Exercise description :: Among the entries that follow, the required portion opens with the line containing "You are a computer-use agent. Screen" and closes with the line containing "Task: Click the S00043 breadcrumb link". Give that portion again exactly, and nothing else.

Given entries ::
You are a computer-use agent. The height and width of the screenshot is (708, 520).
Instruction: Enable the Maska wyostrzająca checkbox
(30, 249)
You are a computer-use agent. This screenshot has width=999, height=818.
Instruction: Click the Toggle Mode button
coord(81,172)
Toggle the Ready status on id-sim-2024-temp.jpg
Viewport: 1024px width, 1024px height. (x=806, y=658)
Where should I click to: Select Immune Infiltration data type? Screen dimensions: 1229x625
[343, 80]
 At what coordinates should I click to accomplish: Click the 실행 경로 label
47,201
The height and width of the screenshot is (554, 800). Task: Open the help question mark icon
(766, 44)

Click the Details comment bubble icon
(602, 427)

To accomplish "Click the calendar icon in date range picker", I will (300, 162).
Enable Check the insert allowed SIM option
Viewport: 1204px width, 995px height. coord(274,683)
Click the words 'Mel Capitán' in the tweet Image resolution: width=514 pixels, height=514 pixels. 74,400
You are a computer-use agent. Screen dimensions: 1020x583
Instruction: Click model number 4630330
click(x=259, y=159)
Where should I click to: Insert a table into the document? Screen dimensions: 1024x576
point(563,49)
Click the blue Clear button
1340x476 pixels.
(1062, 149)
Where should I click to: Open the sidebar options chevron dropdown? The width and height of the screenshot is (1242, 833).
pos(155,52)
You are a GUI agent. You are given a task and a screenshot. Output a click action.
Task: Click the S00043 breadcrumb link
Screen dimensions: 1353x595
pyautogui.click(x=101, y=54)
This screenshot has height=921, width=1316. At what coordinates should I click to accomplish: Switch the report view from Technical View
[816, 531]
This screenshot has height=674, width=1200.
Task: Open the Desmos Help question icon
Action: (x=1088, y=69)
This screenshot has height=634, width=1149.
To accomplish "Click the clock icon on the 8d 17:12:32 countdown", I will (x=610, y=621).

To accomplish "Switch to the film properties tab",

Output ::
You are a computer-use agent. Screen dimensions: 1020x583
Instruction: Click model number 4630330
click(x=259, y=159)
Where should I click to: Insert a table into the document? Screen dimensions: 1024x576
point(563,49)
Click the blue Clear button
1340x476 pixels.
(1062, 149)
Where should I click to: Open the sidebar options chevron dropdown? The width and height of the screenshot is (1242, 833).
pos(155,52)
You are a GUI agent. You are given a task and a screenshot. Output a click action.
Task: Click the S00043 breadcrumb link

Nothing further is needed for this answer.